Puppy Love – Petting Your Puppy

When you have a new puppy you should start out as you mean to go on. Young dogs are just like most other young animals, they want to give and receive love. However, if you let every stranger who comes along indulge in petting your puppy then you could find yourself in trouble later on. Dogs who are used to being petted by everyone they meet could develop challenging behavior when in a group because if they don’t recognize a pack leader, they will fight for that position.

Strangers and Your Puppy

Dogs, even very young pups have a pack mentality and you have to teach them that you are the leader of the pack. This means that they should look to you for how they should behave rather than to someone else. While you want your puppy to get along with other people, you need to teach them to remain a bit aloof when it comes to strangers. You don’t want your dog to be aggressive (unless it is a situation where you would tell them to be) but you don’t want them fawning over everyone either. Providing your dog is not scared of strangers you should ask the stranger not to touch your dog. If the puppy is frightened by other people then allow them to pat the dog. Once the puppy gets used to other people you should start being firm with regard to petting.

Your Puppy and the Family

Other members of the family should greet your puppy with a pat on the head but they should not make too much fuss of them. You want your dog to see other family members as part of the pack and you as the leader. On the other hand, if another family member has their own dog then you should not indulge in petting their animal, other than a pat on the head.

You might think that this advice is strange but because dogs are pack animals they only recognize one true master. The no petting rule or reduced petting by other family members will help a puppy to see you as the pack leader. Dogs understand rank within a pack and when there is none they become confused. Any training that your new puppy needs should come from you. Other family members may walk the dog and may even feed it sometimes, but they should not be involved in the training process. If you don’t want the puppy to become confused then you will need to get your puppy, and other people, used to the fact that most of the petting comes from you. This means that the puppy will come to see you as the centre of its universe and will want to please you more than other people.

◆ ◆ ◆ ◆

Answer these questions using the puppy-petting text above.
1. Without a recognized pack leader, what might a dog that is used to being petted by everyone do in a group?
2. What should you do when a stranger meets a puppy that is frightened of other people?
3. What may other family members do with the dog, and what should they stay out of?

:: Data provided ::
◆ ◆ ◆ ◆

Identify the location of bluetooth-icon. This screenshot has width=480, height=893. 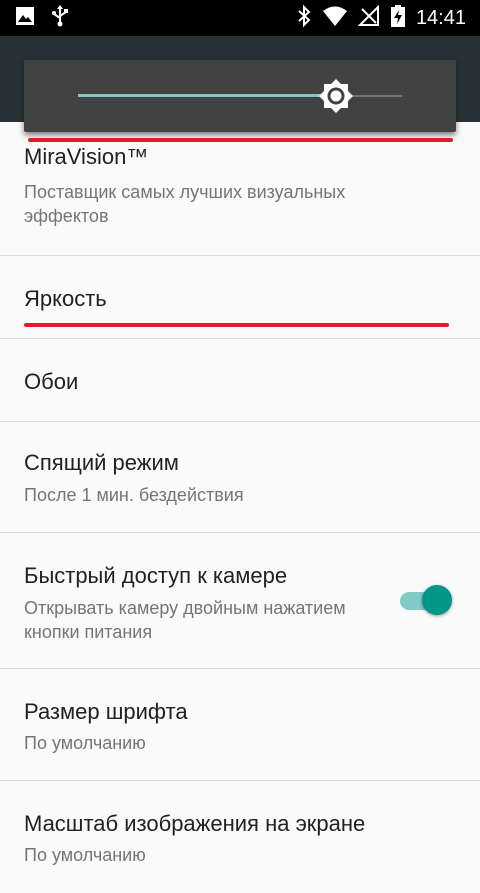
(304, 18).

◆ ◆ ◆ ◆

:: Expected answer ::
1. It will fight for the position of pack leader.
2. Allow the stranger to pat the dog.
3. They may walk the dog and sometimes feed it, but they should not be involved in training it.